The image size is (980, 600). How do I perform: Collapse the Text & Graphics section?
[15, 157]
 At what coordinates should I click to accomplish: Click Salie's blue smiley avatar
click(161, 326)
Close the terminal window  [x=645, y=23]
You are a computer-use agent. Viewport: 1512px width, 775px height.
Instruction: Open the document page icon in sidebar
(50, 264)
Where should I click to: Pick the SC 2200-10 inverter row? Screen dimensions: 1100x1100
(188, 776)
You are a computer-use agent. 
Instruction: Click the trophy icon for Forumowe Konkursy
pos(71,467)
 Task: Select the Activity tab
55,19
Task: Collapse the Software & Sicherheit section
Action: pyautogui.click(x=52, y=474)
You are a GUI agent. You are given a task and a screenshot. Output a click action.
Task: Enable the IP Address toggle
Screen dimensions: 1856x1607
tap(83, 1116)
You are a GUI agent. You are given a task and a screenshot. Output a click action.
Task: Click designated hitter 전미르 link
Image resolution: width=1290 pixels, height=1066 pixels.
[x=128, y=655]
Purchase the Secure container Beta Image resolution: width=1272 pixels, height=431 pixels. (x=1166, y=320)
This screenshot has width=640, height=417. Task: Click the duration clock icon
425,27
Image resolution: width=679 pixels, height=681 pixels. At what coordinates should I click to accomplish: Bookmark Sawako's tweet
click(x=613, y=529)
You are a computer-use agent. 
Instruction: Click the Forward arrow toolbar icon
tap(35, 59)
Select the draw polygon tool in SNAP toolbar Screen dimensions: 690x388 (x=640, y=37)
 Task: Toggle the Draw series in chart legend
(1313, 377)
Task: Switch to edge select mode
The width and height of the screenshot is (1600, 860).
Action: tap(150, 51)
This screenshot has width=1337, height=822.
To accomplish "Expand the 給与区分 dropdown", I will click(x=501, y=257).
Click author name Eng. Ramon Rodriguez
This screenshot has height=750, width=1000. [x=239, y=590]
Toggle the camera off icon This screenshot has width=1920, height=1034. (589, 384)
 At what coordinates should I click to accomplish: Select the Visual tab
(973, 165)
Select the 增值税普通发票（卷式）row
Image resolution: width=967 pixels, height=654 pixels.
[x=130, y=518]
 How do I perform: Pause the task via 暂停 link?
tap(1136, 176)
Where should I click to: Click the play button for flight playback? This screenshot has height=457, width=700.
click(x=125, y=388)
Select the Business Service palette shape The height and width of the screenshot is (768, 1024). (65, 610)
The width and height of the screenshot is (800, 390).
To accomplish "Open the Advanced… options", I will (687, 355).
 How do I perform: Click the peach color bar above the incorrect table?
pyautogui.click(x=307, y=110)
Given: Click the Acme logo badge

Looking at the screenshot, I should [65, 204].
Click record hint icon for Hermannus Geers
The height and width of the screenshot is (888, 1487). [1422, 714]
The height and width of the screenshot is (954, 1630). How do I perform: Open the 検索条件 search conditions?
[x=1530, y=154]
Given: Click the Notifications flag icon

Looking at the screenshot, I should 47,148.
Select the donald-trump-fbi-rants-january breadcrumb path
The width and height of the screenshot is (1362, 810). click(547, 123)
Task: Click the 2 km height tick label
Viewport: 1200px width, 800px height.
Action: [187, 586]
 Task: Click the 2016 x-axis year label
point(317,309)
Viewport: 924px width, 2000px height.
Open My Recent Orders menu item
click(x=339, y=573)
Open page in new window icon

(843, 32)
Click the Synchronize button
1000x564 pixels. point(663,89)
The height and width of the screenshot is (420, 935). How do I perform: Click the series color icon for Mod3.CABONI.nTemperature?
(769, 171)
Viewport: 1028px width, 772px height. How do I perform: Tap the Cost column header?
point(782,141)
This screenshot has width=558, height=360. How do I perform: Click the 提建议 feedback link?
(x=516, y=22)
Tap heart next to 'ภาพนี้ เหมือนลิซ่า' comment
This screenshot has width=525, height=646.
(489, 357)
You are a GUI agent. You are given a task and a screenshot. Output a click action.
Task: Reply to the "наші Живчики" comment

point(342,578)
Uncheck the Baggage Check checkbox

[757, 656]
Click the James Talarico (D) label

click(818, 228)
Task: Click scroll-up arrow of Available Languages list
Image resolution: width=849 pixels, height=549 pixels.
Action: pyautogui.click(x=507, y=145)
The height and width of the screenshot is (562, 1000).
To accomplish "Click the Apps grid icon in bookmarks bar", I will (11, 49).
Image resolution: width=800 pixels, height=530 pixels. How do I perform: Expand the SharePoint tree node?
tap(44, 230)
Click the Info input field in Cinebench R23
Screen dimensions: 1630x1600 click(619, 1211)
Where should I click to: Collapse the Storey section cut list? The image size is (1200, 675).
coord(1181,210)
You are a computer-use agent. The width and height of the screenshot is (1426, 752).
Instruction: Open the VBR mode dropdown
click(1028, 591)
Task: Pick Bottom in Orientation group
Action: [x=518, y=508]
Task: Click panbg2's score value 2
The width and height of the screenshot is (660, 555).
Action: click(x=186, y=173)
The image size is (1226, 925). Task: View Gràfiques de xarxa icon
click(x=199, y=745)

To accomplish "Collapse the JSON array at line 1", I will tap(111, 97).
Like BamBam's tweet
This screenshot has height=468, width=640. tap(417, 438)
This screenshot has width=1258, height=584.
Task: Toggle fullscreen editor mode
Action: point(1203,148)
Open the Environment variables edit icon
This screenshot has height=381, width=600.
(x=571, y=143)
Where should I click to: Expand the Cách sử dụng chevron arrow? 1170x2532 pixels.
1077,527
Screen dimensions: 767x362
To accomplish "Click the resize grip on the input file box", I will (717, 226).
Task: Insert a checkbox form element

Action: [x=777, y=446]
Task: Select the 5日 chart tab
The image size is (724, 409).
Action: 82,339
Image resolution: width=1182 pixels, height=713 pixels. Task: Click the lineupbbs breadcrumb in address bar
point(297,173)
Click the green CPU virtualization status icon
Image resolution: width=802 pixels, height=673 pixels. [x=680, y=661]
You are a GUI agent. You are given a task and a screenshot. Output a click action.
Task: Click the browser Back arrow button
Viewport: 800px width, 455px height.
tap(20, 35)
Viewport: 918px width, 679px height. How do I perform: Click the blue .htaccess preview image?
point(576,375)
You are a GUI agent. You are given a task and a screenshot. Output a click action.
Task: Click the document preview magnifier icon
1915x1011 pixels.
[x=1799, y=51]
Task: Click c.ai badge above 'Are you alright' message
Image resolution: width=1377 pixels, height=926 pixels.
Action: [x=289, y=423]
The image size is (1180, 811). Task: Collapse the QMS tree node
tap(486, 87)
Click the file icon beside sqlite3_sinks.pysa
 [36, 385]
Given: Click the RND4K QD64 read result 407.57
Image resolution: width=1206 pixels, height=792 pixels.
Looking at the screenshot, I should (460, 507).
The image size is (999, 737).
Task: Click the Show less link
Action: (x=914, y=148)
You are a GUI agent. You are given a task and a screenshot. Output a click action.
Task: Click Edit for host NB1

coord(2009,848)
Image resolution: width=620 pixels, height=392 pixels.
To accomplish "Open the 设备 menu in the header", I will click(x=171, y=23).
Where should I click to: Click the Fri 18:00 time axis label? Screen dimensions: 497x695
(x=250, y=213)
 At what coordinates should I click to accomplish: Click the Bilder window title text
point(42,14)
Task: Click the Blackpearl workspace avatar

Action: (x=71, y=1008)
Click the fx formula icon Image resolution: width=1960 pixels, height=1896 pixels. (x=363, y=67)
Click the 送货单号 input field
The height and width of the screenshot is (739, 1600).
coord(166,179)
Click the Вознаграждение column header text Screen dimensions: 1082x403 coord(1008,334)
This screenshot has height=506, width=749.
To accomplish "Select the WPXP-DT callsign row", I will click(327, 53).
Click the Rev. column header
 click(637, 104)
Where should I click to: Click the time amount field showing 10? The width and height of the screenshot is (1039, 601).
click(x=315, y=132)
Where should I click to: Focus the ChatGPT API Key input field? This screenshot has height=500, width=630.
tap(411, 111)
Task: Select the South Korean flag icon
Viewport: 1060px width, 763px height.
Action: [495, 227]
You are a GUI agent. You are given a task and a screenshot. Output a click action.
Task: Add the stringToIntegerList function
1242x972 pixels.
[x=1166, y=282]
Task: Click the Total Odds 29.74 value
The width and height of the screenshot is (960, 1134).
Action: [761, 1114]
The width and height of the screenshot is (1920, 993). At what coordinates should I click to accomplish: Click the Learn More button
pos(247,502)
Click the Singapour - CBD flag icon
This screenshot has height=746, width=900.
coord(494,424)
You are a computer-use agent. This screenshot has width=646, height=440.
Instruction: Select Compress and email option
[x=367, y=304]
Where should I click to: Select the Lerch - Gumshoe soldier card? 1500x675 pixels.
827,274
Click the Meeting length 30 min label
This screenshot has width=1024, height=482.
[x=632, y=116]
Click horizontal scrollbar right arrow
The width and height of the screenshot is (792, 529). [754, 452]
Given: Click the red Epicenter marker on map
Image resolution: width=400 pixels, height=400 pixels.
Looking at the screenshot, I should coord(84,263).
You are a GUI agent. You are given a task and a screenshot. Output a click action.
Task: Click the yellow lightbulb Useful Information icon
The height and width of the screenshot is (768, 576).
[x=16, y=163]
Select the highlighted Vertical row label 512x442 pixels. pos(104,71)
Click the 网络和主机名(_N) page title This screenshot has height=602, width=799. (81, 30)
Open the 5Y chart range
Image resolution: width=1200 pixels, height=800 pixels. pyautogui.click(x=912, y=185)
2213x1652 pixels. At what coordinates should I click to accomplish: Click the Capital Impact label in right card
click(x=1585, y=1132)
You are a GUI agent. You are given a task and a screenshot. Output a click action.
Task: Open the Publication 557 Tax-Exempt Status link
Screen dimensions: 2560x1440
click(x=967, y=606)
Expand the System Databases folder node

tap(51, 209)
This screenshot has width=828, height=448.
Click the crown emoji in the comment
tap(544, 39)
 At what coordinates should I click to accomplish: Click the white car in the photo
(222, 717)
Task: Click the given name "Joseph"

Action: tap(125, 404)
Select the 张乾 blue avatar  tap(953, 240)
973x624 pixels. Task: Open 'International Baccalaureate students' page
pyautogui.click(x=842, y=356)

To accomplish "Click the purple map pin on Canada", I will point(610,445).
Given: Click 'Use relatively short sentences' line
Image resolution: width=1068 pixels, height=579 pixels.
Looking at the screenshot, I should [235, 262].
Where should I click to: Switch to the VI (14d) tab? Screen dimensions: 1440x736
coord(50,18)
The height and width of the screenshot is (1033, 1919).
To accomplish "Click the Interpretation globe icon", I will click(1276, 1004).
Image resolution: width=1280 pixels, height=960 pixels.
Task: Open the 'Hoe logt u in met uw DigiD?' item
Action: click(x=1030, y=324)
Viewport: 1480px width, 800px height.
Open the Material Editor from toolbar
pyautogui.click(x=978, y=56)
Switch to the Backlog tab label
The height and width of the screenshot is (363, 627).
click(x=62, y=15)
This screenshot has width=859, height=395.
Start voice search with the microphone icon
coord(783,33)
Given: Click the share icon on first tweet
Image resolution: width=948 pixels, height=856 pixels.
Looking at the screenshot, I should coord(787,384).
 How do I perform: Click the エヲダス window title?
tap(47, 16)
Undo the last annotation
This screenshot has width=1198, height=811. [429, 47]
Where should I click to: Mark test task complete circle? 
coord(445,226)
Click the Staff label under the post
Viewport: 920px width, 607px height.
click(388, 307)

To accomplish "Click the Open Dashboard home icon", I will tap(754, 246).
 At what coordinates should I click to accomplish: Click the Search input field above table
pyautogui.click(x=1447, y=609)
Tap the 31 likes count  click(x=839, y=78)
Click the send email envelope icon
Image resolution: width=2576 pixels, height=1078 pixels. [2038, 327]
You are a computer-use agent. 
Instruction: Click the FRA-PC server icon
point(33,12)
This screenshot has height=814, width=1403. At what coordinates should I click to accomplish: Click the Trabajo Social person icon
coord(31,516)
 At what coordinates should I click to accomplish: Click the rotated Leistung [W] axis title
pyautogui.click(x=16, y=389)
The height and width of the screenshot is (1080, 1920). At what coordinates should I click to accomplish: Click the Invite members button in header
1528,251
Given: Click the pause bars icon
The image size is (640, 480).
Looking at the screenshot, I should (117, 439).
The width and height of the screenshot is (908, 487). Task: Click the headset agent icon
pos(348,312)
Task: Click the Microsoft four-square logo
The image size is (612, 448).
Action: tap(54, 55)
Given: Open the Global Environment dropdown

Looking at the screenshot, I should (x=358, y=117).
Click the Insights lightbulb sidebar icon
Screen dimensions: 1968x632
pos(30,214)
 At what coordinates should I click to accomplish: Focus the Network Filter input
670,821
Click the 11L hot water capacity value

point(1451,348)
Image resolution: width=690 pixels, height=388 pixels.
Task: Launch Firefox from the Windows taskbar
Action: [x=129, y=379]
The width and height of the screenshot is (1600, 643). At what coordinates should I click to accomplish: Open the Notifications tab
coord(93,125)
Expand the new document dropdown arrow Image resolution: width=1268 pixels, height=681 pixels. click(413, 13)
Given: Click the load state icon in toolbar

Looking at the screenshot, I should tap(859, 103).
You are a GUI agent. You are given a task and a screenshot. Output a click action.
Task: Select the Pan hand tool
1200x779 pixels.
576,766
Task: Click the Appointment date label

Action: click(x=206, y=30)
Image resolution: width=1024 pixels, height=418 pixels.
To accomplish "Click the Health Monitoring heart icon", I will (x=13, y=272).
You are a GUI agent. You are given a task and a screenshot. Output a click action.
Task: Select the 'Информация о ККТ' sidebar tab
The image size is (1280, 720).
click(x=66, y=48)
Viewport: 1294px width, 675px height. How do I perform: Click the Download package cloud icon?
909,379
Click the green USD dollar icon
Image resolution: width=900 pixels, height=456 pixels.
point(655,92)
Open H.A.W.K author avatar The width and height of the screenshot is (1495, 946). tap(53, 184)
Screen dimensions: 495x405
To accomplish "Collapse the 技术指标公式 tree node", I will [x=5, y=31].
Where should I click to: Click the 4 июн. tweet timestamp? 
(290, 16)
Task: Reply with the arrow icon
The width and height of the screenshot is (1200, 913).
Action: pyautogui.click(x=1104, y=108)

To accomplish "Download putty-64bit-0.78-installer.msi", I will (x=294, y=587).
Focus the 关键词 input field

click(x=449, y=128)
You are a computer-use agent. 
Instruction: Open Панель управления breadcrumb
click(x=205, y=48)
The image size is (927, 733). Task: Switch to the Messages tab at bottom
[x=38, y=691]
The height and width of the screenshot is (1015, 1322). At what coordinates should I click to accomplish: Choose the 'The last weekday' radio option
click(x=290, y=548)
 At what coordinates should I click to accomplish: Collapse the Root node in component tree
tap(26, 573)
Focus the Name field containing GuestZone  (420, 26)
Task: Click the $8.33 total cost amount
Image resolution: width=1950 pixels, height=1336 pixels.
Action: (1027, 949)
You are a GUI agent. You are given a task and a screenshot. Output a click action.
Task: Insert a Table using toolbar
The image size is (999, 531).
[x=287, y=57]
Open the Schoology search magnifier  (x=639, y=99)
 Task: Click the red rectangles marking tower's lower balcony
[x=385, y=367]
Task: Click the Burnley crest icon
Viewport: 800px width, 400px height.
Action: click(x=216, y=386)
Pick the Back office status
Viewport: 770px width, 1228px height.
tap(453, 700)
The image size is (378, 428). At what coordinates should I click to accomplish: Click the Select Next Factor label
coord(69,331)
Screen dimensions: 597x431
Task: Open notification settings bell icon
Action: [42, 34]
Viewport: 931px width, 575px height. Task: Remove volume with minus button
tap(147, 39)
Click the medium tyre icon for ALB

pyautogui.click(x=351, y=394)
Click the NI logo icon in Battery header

Activity. Pick out, from the lines above, every one that contains the string "lightbulb".

Answer section.
Task: Click the yellow lightbulb Useful Information icon
Click the Insights lightbulb sidebar icon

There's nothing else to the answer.